Items from a data source
|---|
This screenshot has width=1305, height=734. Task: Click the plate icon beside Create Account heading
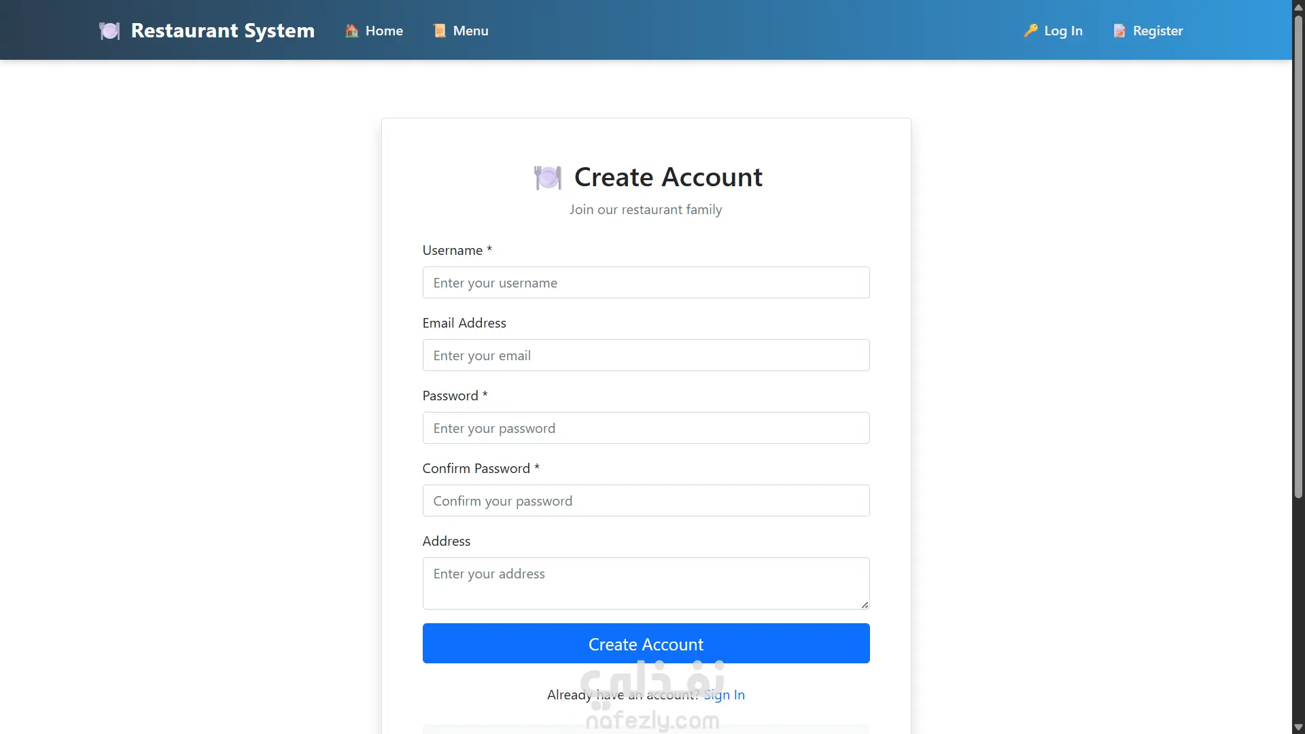[548, 178]
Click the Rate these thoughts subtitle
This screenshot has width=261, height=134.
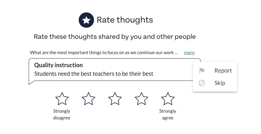tap(115, 37)
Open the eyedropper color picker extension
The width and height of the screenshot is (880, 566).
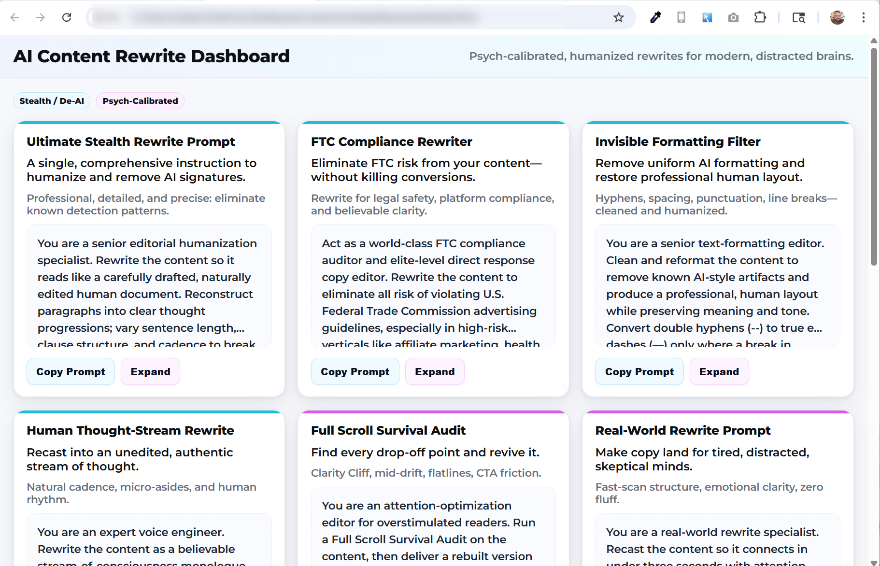(655, 17)
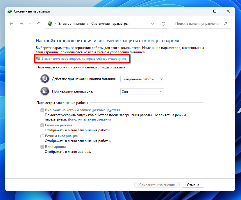241x200 pixels.
Task: Click the back navigation arrow
Action: (x=11, y=24)

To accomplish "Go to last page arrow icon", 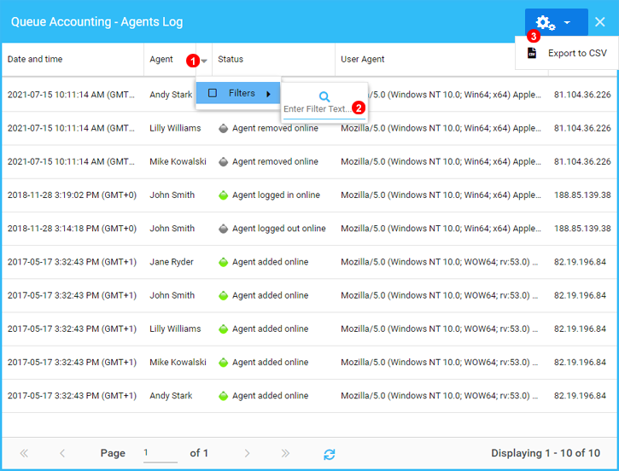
|---|
§ GIVEN REQUEST
Copy every line of the items above exactly, omitting the pictures from your answer.

§ COMPLETED TASK
This screenshot has width=1305, height=734. Task: Click the plate icon beside Create Account heading
[548, 178]
Click the Rate these thoughts subtitle
This screenshot has width=261, height=134.
tap(115, 37)
Open the eyedropper color picker extension
The width and height of the screenshot is (880, 566).
(655, 17)
241x200 pixels.
Task: Click the back navigation arrow
Action: (x=11, y=24)

To accomplish "Go to last page arrow icon", 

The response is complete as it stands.